Check every line below for the string "segment". Copy the ones that have it.
---------- Given data
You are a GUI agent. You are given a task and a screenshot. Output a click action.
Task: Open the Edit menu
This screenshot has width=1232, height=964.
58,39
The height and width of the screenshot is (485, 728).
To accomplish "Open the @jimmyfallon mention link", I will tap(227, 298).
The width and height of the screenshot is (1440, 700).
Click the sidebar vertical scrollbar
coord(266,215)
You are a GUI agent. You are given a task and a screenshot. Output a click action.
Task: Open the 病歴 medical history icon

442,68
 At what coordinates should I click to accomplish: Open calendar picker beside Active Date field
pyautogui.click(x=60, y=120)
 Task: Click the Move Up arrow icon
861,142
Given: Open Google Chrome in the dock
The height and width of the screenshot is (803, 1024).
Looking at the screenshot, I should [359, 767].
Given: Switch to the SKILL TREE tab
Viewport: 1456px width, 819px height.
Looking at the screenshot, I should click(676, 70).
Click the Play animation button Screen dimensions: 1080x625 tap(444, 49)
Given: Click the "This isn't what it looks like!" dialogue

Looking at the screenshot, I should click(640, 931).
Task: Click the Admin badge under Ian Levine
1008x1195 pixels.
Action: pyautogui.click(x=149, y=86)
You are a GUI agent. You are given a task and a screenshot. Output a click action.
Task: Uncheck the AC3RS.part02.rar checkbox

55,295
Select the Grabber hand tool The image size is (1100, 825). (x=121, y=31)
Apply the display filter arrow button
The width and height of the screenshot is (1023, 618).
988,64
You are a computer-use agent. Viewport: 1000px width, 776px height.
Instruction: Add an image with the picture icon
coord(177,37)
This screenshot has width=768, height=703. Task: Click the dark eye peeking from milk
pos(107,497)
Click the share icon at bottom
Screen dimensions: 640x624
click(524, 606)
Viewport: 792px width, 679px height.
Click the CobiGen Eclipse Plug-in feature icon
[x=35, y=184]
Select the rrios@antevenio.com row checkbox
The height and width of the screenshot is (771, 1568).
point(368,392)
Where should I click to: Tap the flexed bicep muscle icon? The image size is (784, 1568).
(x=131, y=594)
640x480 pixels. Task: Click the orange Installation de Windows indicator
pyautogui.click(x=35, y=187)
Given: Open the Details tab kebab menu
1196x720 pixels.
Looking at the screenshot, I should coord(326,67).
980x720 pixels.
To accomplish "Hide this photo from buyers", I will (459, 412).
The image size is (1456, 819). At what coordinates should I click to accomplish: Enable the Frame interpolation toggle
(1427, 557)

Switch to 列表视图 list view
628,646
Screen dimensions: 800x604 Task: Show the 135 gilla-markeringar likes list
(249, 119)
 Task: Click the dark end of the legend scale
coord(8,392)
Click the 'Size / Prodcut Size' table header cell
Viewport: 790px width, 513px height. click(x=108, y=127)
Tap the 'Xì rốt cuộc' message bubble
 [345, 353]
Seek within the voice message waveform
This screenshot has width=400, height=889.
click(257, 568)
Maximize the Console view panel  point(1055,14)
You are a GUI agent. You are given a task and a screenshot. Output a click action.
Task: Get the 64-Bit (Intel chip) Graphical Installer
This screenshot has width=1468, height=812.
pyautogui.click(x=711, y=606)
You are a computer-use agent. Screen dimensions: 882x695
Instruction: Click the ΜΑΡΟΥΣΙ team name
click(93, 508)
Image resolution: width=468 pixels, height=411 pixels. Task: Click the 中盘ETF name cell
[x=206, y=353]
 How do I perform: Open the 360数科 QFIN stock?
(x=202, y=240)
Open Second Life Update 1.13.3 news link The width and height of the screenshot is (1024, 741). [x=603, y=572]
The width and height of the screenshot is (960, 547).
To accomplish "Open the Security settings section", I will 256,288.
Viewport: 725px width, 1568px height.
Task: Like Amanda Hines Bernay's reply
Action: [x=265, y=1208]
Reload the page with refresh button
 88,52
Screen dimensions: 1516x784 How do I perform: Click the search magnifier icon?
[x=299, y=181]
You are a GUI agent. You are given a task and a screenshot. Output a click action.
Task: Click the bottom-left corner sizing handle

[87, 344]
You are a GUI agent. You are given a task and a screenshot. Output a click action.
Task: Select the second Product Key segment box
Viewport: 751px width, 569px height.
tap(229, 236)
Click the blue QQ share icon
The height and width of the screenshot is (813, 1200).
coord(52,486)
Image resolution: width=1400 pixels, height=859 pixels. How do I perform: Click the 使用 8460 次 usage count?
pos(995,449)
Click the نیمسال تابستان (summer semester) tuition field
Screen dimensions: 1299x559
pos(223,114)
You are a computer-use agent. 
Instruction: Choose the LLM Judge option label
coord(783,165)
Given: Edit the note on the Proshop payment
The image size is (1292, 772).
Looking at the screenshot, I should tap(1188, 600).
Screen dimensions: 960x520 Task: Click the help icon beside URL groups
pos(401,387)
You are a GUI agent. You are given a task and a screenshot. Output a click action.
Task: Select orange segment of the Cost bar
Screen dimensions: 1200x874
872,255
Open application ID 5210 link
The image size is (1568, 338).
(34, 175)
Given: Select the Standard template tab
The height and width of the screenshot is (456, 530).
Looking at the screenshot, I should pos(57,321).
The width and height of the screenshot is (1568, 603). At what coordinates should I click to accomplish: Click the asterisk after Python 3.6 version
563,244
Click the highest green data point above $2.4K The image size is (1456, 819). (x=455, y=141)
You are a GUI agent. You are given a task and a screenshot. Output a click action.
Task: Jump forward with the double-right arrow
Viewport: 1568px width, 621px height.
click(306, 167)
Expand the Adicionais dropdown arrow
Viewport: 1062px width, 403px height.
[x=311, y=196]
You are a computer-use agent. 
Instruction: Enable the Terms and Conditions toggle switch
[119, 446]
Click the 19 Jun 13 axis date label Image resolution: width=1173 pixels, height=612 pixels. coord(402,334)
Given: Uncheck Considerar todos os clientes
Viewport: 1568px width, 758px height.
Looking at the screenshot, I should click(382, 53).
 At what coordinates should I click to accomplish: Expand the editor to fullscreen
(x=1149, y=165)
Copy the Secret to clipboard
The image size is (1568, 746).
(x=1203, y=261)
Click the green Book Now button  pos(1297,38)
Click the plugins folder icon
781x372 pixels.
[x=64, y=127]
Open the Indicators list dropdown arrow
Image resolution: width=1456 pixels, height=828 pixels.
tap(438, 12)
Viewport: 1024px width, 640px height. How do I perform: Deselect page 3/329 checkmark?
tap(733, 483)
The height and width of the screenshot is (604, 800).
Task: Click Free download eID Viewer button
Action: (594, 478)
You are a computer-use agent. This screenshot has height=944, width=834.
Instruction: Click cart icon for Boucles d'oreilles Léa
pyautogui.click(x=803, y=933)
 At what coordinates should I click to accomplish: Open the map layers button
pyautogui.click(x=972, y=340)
--------------------
Solution to this problem:
Task: Select the second Product Key segment box
Task: Select orange segment of the Cost bar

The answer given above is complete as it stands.